Rain Taxi Review of Books

Spring 2021

Broadway for Paul by Vincent Katz

Review by Jim Feast

Vincent Katz’s new book of verse, Broadway for Paul, starts from a strong counter-rhythm. Much of the verse celebrates walking down the streets of Manhattan, keenly aware of what Hart Crane called “the veins of eternity flowing through the crowds around us.” While Katz enjoys walking in this flow of humanity, however, he is aware that his own feelings are not for everyone, saying of his fellow New Yorkers, “We just thought people outside the bubble wanted the same thing: / To live as variously as possible.” Poems throughout that refer to Trump and other subjects make clear that the mix of races, ethnicities, and sexualities populating New York City’s avenues is not something that everyone in the U.S. is comfortable with, let alone celebrates.

Katz’s balancing of counter themes is perhaps clearest in the long poem “A City Marriage” which closes the volume. In this piece, the speaker is wandering around the courthouses and bureaus of lower Manhattan, taking in a cosmopolitan society as a variety of people exit the marriage bureau. Among them is “a happy group of 10, greeting, laughing, hugging, then settling down to smoking and chatting,” before going off to a nearby garden for a photo op.

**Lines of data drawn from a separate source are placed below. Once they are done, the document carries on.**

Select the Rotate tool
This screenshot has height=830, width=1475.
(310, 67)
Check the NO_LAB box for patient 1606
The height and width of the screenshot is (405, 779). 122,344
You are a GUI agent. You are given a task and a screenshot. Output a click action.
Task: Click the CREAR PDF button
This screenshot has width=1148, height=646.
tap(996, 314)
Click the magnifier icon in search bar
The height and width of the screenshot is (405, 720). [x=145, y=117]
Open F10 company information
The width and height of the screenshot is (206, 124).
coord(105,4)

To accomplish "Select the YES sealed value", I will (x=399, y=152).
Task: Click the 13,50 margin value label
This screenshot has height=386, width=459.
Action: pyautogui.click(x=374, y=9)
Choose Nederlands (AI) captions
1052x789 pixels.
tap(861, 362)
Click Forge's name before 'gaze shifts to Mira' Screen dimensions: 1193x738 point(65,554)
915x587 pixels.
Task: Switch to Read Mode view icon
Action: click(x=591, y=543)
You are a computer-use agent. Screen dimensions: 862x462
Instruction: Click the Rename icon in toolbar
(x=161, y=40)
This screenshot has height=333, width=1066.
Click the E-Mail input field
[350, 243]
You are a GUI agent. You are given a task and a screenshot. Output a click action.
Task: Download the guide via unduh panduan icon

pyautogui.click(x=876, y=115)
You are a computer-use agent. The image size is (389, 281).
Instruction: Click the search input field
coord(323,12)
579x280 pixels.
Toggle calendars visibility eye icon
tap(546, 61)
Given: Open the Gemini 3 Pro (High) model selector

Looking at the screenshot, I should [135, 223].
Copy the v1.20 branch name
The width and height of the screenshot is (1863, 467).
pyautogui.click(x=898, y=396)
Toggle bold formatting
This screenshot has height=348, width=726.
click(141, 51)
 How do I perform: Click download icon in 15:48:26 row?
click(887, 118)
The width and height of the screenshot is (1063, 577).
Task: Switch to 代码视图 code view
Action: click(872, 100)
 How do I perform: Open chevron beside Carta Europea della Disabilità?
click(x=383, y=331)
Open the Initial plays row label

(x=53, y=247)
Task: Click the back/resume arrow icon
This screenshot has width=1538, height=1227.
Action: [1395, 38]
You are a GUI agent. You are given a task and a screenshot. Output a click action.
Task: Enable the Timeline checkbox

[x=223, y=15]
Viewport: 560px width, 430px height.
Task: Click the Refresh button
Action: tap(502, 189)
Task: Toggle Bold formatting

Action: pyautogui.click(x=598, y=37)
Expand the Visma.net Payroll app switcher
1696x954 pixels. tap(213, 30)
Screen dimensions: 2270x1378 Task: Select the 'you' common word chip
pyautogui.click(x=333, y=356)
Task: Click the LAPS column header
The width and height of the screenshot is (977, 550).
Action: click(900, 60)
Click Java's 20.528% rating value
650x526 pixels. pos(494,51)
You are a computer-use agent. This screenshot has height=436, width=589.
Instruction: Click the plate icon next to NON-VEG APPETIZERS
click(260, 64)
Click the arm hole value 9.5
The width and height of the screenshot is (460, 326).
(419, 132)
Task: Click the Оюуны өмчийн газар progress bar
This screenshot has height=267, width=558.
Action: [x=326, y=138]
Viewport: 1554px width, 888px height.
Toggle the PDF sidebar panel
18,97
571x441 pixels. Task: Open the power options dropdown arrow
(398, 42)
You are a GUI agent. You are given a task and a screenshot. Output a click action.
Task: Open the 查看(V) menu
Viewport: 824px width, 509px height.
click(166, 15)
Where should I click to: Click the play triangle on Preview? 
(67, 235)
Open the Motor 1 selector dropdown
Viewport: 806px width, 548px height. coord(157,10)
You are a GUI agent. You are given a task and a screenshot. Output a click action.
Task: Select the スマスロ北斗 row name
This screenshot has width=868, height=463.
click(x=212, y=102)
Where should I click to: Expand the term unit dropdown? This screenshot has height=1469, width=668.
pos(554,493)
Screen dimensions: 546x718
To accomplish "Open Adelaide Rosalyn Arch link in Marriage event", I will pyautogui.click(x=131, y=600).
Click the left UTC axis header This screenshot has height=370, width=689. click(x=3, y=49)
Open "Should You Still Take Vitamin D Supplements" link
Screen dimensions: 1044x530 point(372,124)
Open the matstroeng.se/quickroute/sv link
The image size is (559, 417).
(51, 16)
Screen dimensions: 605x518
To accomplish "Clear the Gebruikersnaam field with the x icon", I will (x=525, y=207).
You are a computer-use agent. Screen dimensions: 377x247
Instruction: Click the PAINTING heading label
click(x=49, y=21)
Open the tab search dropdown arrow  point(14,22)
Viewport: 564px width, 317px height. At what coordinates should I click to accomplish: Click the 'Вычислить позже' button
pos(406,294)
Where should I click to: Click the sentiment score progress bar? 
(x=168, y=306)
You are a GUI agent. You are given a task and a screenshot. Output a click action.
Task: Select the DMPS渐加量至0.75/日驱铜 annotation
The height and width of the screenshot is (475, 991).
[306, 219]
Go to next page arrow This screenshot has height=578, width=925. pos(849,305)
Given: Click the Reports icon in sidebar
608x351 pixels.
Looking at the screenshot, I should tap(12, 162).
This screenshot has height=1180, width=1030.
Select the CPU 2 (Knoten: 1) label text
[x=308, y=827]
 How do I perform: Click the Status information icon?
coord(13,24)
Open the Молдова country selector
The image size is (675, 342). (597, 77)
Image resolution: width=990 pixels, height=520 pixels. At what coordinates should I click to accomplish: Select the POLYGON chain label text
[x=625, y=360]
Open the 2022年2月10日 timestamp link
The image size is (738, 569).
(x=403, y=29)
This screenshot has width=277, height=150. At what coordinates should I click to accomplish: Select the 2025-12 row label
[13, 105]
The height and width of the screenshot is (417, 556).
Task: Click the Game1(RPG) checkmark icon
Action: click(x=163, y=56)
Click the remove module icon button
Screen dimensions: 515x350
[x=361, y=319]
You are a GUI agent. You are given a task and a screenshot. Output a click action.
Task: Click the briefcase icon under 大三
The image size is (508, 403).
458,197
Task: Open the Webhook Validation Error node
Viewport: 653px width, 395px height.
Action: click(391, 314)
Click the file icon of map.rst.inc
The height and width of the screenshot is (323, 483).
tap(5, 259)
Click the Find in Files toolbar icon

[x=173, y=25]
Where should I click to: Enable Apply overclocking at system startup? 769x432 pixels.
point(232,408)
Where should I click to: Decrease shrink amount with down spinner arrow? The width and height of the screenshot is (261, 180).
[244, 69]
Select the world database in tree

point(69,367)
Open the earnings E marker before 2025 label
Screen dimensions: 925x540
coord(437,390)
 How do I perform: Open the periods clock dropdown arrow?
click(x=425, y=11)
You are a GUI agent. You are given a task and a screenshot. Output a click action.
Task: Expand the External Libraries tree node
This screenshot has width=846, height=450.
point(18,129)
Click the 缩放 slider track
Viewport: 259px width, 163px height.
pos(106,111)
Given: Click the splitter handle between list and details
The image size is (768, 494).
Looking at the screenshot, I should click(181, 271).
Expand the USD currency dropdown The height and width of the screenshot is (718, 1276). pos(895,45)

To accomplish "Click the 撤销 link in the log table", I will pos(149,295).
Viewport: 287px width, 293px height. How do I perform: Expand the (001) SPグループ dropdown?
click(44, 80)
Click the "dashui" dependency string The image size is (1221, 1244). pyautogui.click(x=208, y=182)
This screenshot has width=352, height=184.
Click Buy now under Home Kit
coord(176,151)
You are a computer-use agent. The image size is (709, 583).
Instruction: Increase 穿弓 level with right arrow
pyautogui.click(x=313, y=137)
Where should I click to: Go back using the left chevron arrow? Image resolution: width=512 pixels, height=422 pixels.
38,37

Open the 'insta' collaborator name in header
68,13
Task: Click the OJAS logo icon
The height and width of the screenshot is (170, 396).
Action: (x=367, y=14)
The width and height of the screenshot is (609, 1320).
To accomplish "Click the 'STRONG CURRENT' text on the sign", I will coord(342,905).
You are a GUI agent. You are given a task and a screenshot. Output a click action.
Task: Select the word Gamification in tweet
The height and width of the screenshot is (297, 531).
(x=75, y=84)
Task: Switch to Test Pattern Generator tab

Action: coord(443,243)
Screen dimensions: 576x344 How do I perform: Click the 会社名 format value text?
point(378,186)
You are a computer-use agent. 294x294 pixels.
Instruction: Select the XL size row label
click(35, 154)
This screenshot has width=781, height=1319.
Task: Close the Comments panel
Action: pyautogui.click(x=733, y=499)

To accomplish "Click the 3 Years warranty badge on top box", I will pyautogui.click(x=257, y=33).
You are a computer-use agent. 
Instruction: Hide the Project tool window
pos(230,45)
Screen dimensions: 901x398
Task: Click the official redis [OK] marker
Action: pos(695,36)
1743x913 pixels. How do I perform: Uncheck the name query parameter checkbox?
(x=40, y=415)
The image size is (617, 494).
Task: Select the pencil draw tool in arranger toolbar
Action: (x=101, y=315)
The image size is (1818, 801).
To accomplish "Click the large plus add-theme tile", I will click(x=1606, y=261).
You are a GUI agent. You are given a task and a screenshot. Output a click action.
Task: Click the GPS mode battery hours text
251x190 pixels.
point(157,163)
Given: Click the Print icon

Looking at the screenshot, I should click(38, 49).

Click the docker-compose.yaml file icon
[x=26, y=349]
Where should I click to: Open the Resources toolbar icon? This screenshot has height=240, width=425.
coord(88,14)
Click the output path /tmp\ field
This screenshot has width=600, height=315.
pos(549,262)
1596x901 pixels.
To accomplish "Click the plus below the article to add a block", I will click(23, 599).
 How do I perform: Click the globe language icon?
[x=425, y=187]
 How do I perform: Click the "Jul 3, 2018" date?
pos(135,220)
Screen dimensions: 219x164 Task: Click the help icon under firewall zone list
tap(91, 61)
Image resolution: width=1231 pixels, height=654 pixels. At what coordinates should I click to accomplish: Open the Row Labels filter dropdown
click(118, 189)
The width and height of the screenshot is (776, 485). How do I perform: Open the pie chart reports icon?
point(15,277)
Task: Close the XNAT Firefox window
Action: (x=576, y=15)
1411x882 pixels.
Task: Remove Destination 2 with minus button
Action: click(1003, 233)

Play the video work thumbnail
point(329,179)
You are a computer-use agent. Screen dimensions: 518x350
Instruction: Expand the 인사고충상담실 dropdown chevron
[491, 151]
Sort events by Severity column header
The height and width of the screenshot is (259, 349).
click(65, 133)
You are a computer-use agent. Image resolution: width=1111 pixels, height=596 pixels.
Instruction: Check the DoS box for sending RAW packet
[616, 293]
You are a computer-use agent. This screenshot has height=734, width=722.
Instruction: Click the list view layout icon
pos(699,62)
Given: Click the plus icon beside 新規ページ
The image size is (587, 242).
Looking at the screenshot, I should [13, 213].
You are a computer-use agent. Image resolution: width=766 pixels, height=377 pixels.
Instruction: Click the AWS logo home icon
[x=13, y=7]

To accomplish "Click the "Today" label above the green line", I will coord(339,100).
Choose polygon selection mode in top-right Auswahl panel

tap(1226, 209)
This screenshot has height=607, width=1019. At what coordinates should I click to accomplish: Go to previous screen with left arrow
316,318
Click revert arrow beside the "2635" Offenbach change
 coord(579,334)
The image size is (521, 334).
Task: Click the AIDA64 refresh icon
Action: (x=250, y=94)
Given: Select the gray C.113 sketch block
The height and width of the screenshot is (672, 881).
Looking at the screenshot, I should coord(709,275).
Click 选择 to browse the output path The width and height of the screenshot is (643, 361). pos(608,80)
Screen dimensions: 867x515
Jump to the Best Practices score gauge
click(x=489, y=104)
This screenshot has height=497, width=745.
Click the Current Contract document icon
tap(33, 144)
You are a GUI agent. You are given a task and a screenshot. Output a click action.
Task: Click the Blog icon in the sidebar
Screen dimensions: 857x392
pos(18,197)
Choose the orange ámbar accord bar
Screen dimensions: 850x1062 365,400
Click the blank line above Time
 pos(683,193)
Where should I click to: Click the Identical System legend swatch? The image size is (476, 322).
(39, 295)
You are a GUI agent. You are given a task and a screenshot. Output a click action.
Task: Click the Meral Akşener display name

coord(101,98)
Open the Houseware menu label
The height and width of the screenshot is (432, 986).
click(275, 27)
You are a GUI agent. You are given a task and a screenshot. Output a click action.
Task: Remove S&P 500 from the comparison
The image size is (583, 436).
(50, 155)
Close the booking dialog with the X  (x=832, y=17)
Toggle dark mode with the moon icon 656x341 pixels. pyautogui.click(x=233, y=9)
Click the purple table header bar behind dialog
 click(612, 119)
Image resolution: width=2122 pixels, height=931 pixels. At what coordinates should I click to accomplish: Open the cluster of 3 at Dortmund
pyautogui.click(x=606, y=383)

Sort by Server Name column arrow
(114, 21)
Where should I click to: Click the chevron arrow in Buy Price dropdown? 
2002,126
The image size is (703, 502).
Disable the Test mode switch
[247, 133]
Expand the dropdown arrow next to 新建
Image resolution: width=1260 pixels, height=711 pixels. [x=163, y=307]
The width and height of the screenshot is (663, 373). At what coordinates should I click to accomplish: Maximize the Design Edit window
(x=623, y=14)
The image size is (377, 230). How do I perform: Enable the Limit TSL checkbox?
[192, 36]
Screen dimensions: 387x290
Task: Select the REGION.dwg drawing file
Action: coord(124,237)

The garden is in the vicinity of the African Burial Ground, which in Colonial days had been excluded from the metropolis. “In the early 1990s, during excavations for the Ted Weiss Federal Building.../ the remains of 419 women, children, and men were discovered.” These bodies were only a small portion of the “approximately 15,000 people of African origin...buried in this region, and the vast majority still lie under buildings.” Katz’s suggestion is that even amidst scenes of joy, there have always been those in our nation that has been against the mixing of races and classes, pointing out, “By the late 18th century, slave labor was essential to New York’s white populace,” and that, “In some real way, they are still propping up the economic activities that are engaged in daily in the rectangle bounded by Chambers and Duane, Broadway and Centre.”

One can read this poem (and the book overall) as a rejoinder to those who reject the very real history of oppression on which the U.S. is grounded, suggesting that not only has diversity of identity and thought always been present in our society, but it is the base upon which the whole American edifice rests. Broadway for Paul cherishes a mindful wandering of New York streets, all the while maintaining awareness of the rainbow of people whose suffering and very bones prop us up and sustain our existence, leading the pedestrian to appreciate the sanctity of the ground on which they tread.